A few days after the battle the great Sioux chief, Sitting Bull, was slain by the Indian police. The news of the battle spread among the hostile Indians. They learned that the much prized ghost shirt was no protection against the white man’s bullets, and the closing scene of this drama occurred some weeks later when the hills about Pine Ridge agency fairly swarmed with returning hostiles.
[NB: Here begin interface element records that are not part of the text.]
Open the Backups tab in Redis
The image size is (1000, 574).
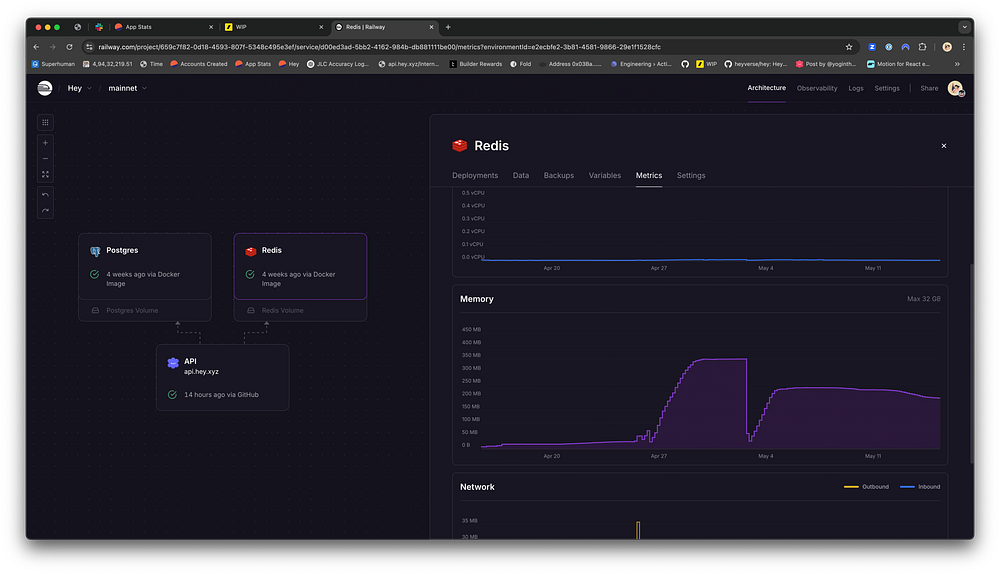(558, 175)
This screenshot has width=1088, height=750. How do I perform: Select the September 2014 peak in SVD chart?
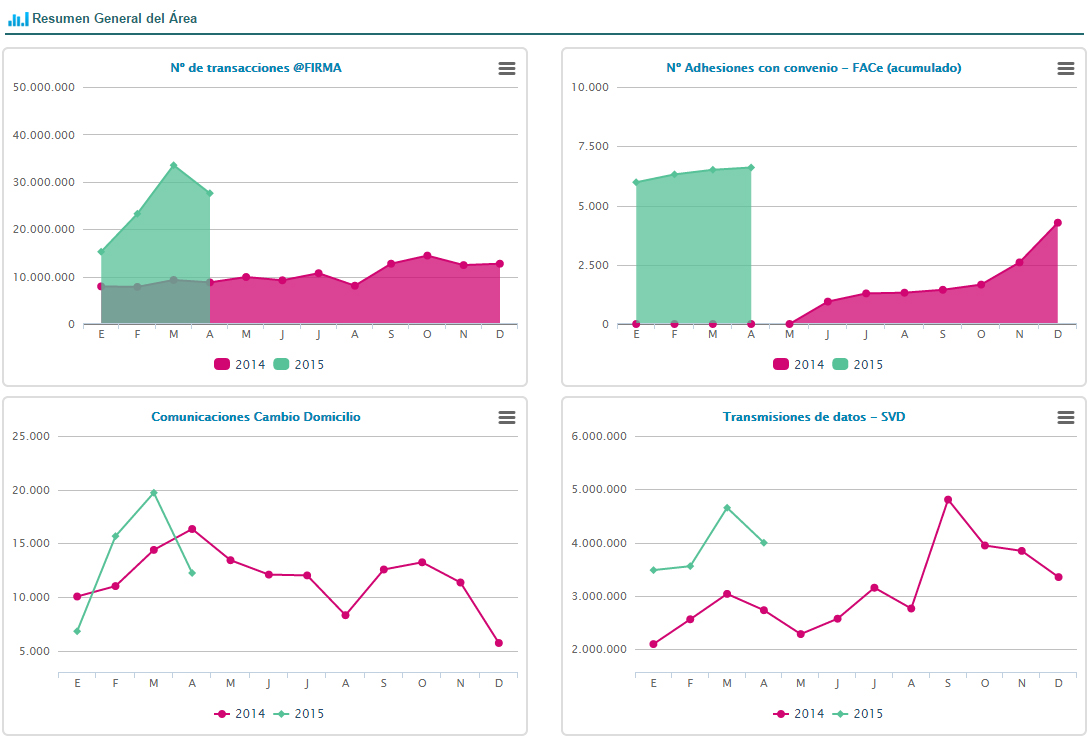(x=948, y=500)
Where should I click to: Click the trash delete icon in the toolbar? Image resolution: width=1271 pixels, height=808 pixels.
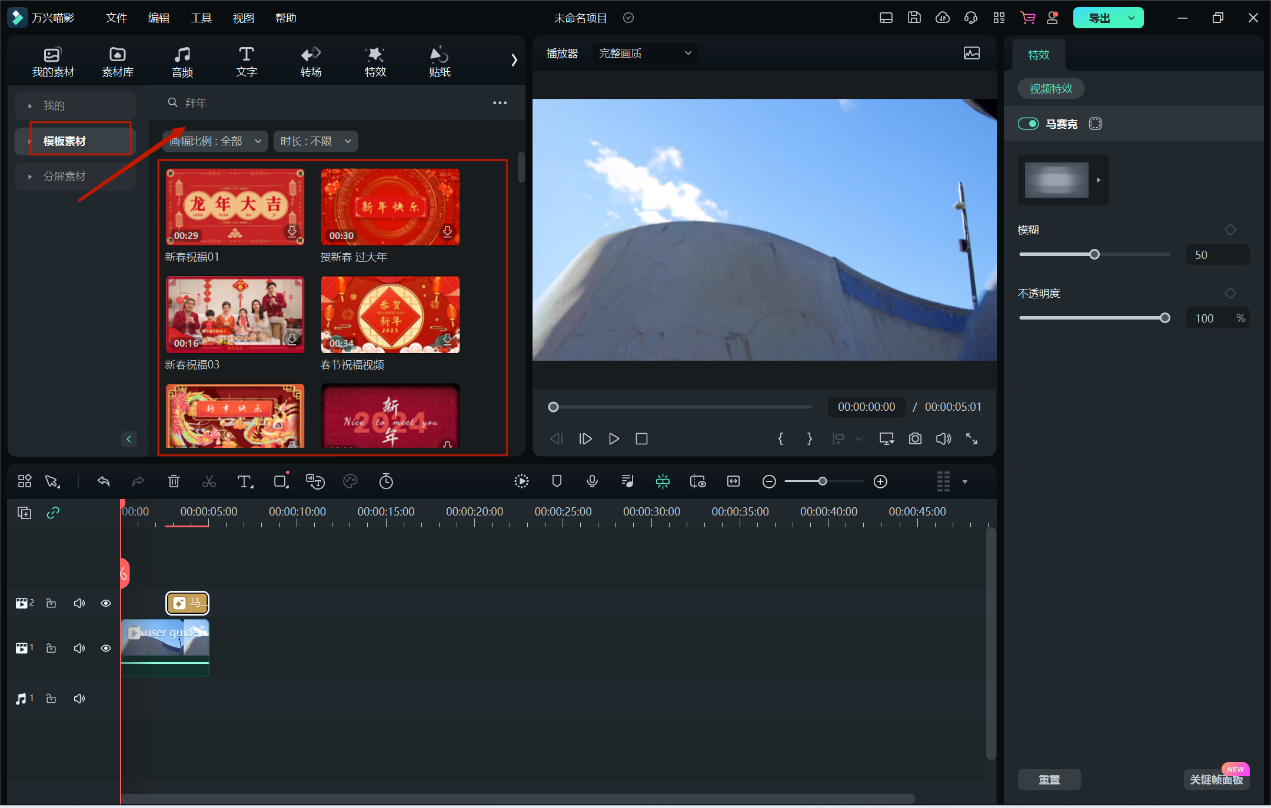(x=173, y=481)
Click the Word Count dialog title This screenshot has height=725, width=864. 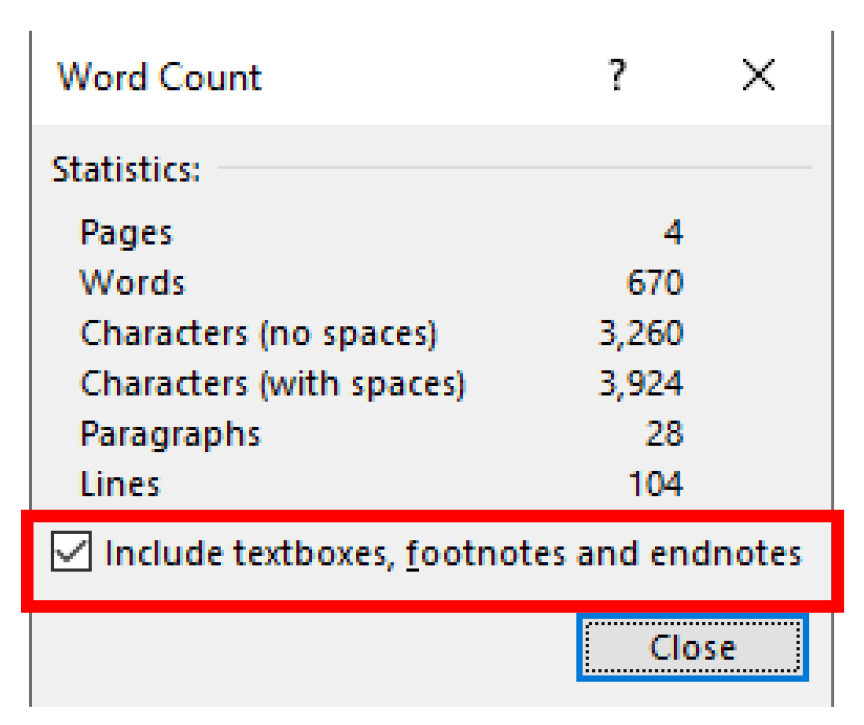159,77
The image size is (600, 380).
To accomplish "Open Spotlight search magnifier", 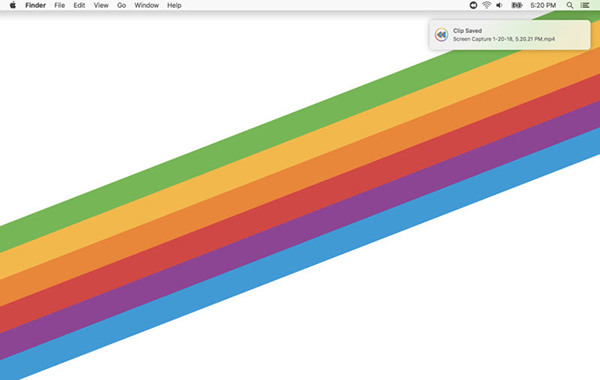I will point(570,5).
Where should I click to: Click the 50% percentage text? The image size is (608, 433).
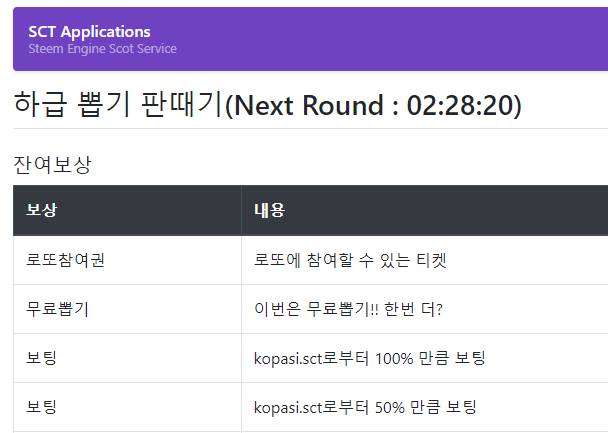(390, 408)
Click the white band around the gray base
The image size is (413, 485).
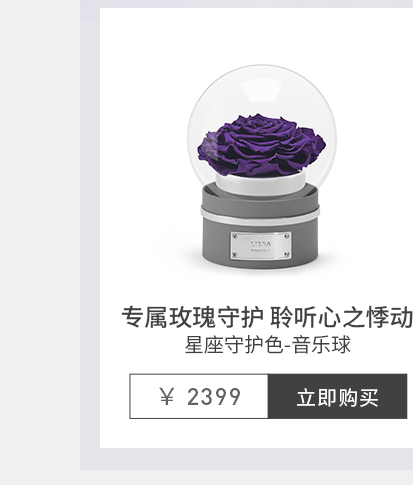pyautogui.click(x=260, y=214)
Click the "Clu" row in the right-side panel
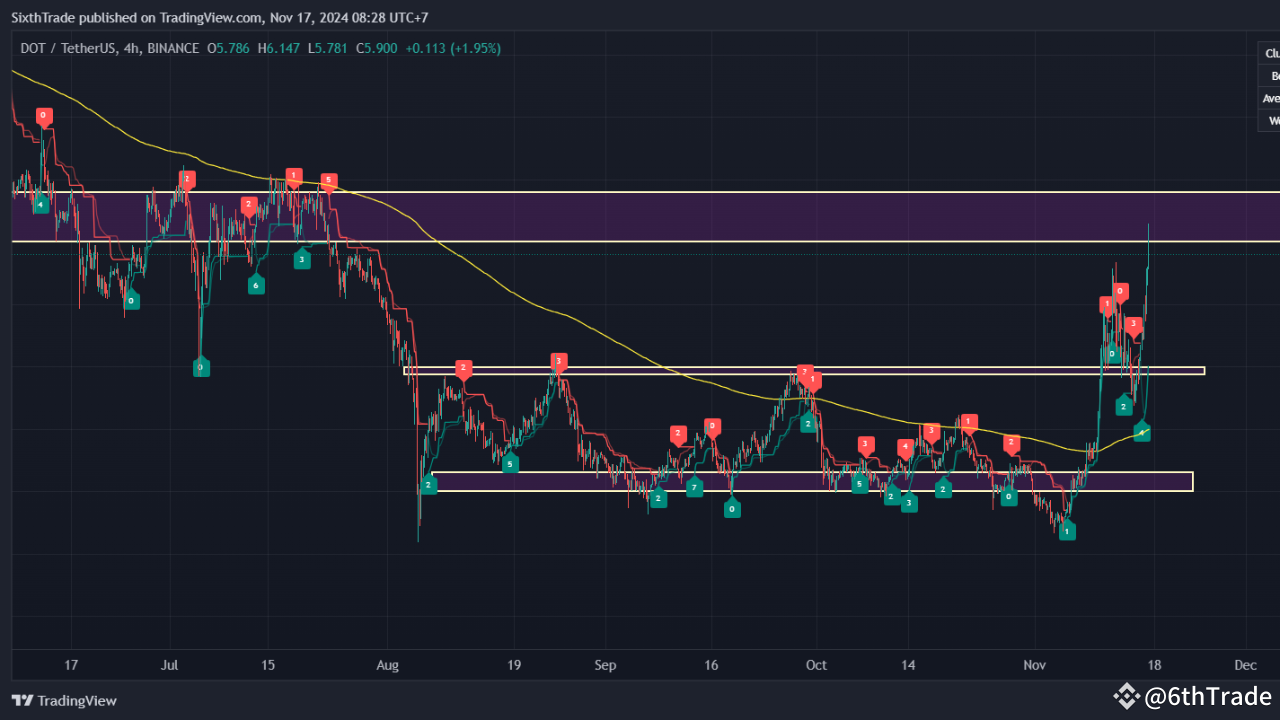The width and height of the screenshot is (1280, 720). click(x=1269, y=53)
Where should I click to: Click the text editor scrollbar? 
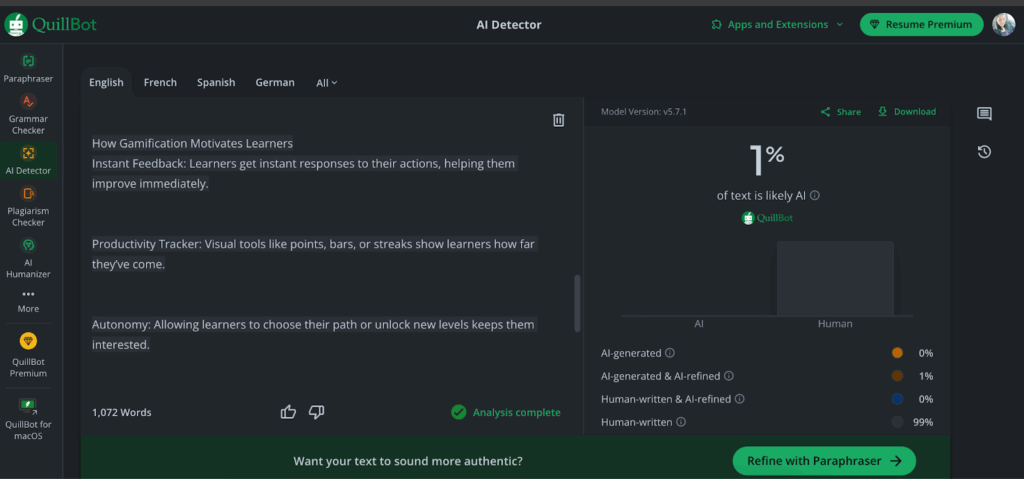pos(576,304)
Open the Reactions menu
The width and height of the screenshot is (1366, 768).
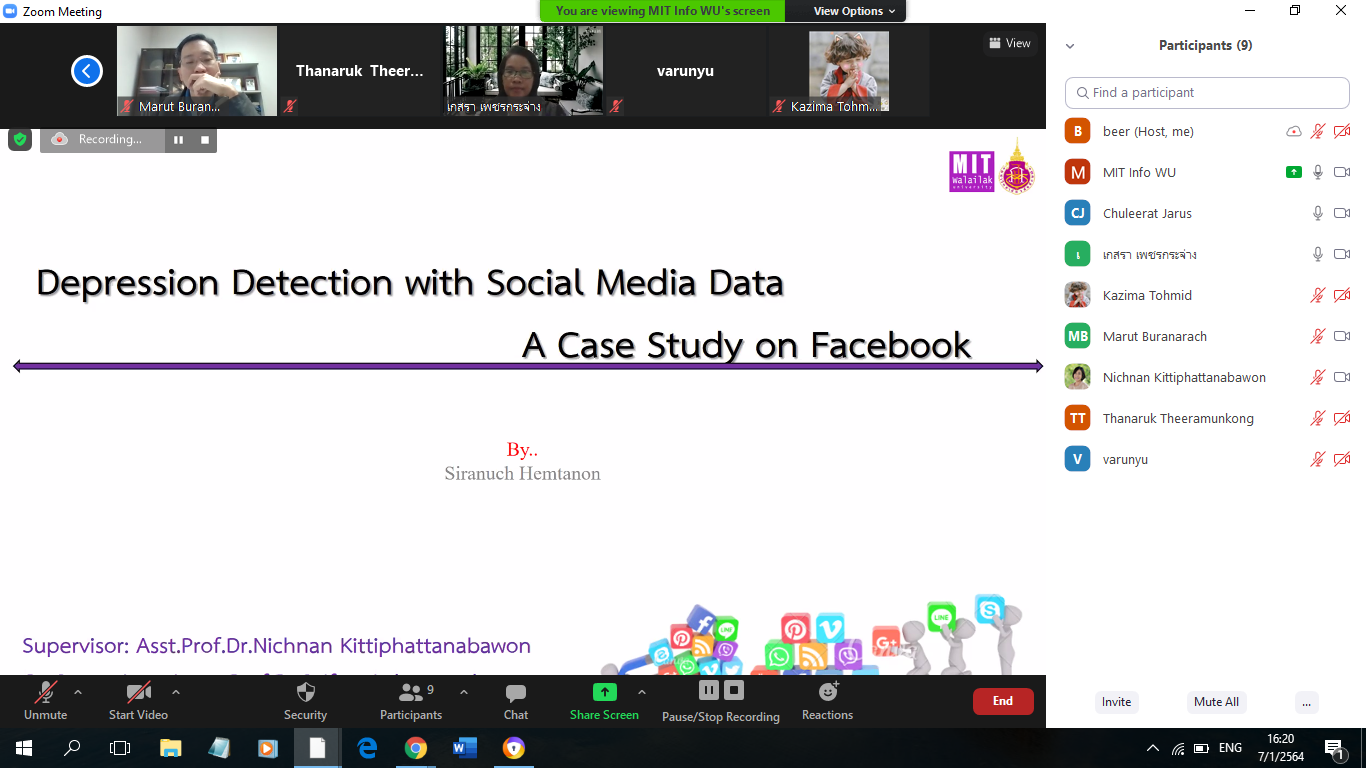[x=828, y=692]
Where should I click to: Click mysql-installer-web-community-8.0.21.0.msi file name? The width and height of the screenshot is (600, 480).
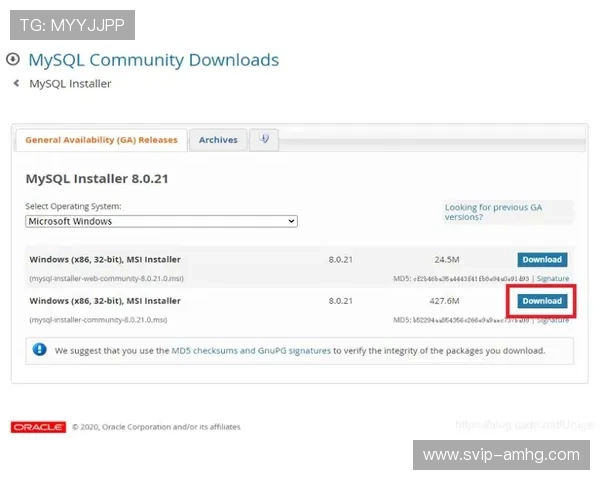(x=106, y=278)
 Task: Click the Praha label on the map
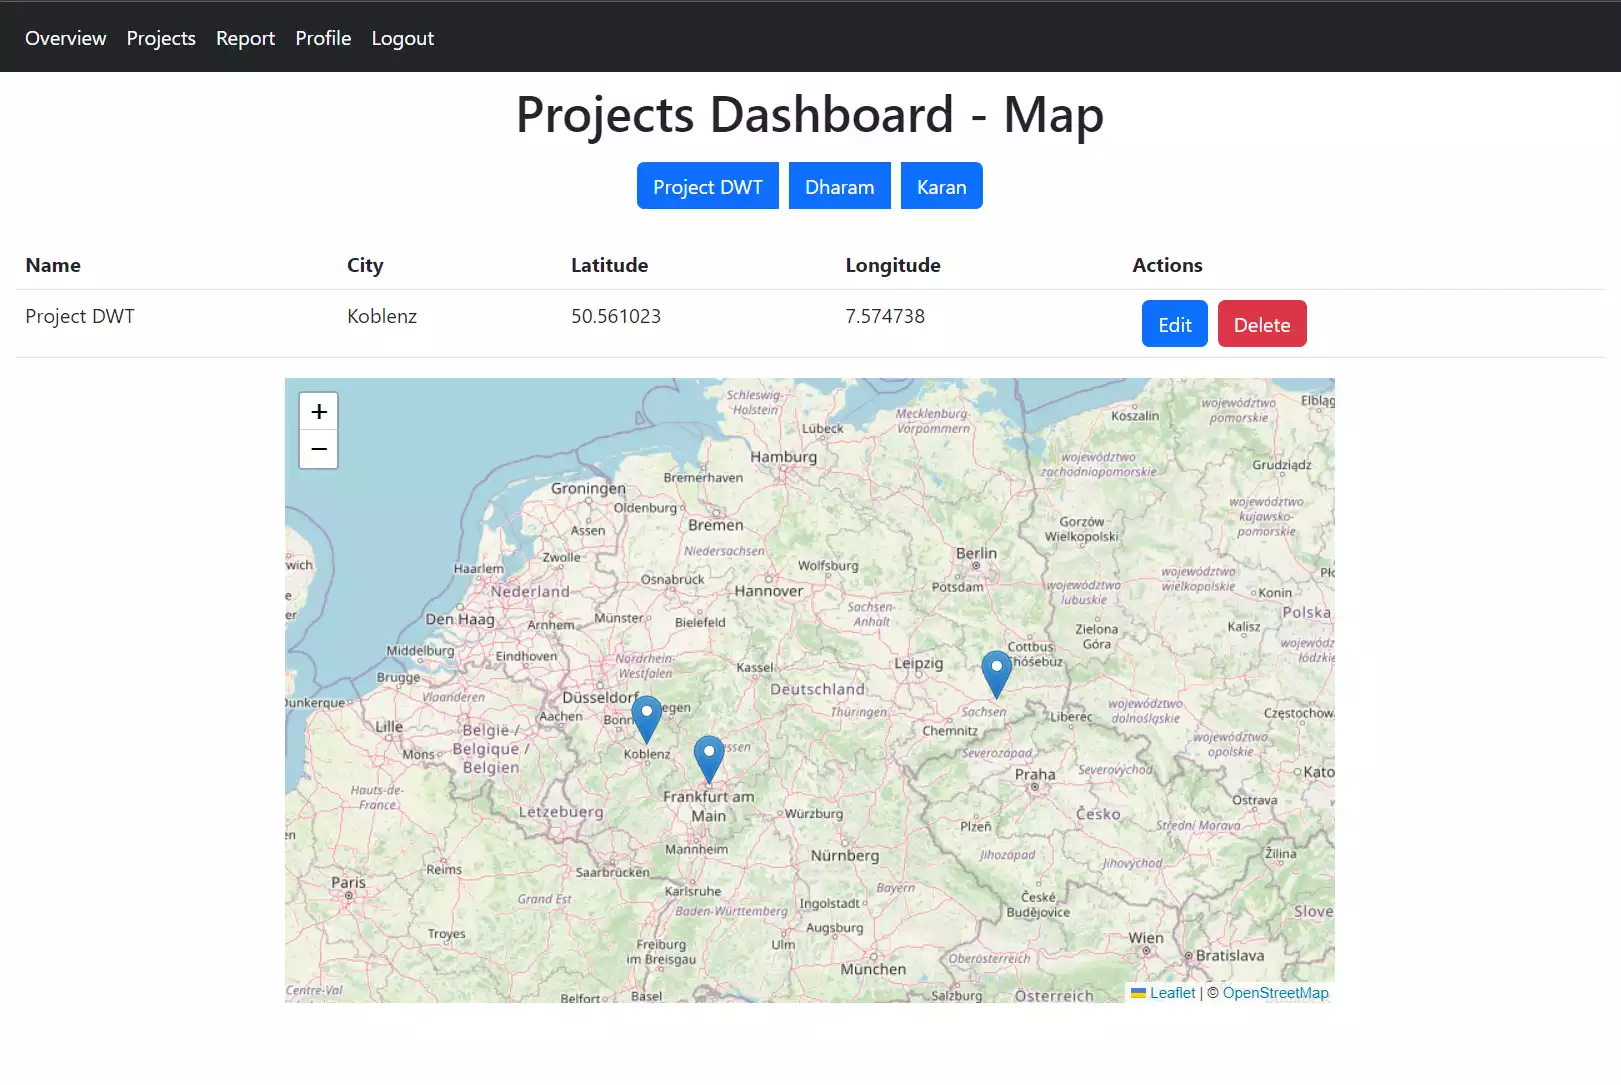[x=1034, y=774]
No conquered general in the history of the world ever met the conqueror with haughtier mien than did Two Strikes, the untutored savage, chief of the hostile band, when he made his formal surrender to General Miles. Followed by half a dozen lesser chiefs, he strode majestically toward the agency school building in front of which stood General Miles and aides waiting to receive him. His magnificent form was erect, his head, proudly decked with the eagle feather, was thrown slightly back, while every muscle of his face was as tense as steel. His warrior robes were draped about his shoulders, while his arms were folded across a carbine upon his breast. With measured tread he approached and halted in front of General Miles and met the mild blue eye of that warrior with black, piercing eyes that fairly blazed fire. Steadily the two men gazed at each other for more than a minute. The muscles of the Indian’s face twitched and the proud lips essayed to speak – as though he would hurl a torrent of defiance and hatred into the conqueror’s face. With one swift movement he laid the carbine at the general’s feet, stood erect another instant gazing with defiant eyes – and strode away to join his people.